== Listed entries

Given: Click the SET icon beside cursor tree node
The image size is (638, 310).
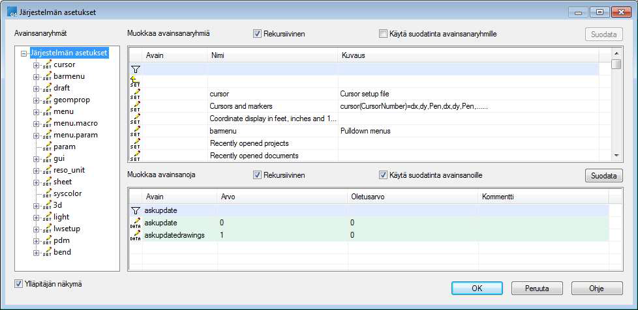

====
== Listed entries

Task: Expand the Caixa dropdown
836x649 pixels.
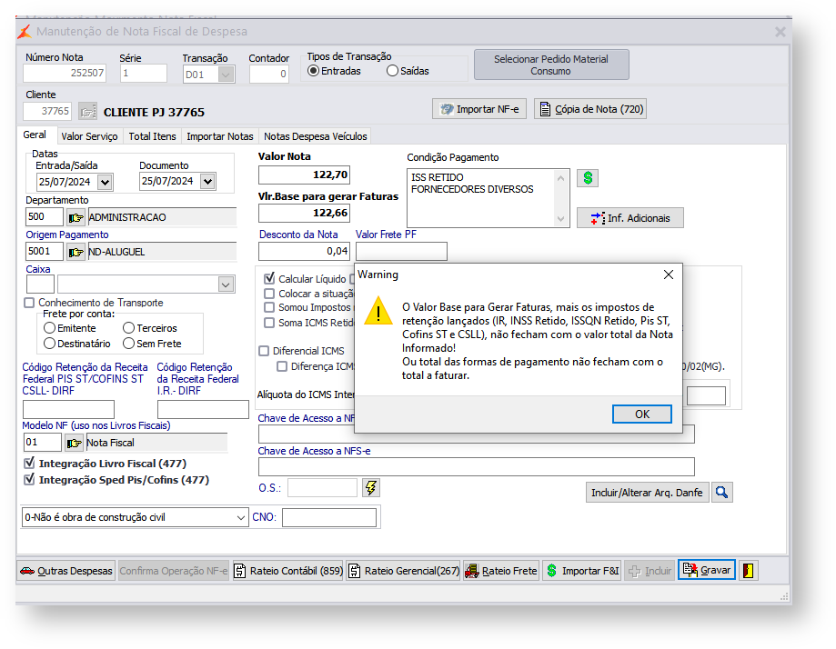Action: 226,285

====

Work item. Everything above from the line with "Given: Click the" to the line with "The image size is (638, 310).", both included, must be repeated exactly, and nothing outside that range.

The answer.
Given: Click the SET icon beside cursor tree node
The image size is (638, 310).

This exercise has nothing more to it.